If I think of doing HyFlex instruction at scale—across a whole school for entire semesters at a time—I think there might be a middle ground. Do you need more staff and technology resources than you would if you were teaching exclusively online or exclusively in residence? Yes. But do you need the level of resources that we had for our recent experience? Probably not.
Having attended HyFlex classes (ours and others) both in person and online, I believe the investment in technology is nonnegotiable. Certainly, the Tuck School has found it invaluable as they have operated in HyFlex mode throughout the pandemic. In particular, it has been my experience that without good audio, classroom learning grinds to a halt. Workarounds like passing a mike or repeating comments and questions add enough of a barrier that they seem unsustainable over more than a class or two. (The HyFlex mode can also give schools additional flexibility to accommodate students with hearing impairment using remote resources.) The good news is that technology becomes less expensive over time, so outfitting classrooms should be less of a financial burden in the future.
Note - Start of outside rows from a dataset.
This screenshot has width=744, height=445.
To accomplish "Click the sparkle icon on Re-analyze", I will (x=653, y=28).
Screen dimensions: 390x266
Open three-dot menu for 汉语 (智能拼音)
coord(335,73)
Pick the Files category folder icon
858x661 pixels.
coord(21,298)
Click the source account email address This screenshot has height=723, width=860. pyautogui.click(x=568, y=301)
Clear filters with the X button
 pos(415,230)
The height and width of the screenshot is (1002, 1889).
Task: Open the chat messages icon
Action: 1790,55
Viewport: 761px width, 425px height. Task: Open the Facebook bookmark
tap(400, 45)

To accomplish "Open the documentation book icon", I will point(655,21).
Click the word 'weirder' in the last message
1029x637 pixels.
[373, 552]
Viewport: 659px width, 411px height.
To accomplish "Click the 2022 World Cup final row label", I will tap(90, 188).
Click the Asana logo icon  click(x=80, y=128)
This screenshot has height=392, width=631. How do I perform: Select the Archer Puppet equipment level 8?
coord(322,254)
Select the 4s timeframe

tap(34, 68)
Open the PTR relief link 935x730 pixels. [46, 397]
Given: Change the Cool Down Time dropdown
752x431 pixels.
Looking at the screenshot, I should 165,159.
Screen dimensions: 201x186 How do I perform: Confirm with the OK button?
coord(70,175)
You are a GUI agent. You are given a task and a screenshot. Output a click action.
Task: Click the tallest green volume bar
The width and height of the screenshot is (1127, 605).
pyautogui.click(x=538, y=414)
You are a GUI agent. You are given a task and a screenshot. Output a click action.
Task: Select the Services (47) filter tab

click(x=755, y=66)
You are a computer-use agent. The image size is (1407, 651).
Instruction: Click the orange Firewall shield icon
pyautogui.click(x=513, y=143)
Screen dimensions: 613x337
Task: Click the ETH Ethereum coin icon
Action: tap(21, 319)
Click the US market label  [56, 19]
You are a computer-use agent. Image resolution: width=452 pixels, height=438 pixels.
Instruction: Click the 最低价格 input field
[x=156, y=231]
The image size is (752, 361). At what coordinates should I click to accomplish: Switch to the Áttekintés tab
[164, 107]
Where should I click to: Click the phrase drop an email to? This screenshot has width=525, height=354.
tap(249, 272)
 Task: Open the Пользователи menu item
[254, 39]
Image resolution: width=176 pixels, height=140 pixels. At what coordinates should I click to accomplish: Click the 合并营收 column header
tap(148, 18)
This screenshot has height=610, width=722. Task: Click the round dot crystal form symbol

With regard to staff, I think it would be possible over time to develop systems that would allow HyFlex instruction with fewer staff than we used. With simplified processes, user-friendly technology interfaces and good help staff on call, professors could learn to start up and use a HyFlex classroom in the same way that many of us over the last few years have become adept at starting up and using a Zoom room. Then the same number of staff could support more HyFlex instruction, or staff could take on the more forward-looking work of helping faculty plan for excellent HyFlex learning experiences.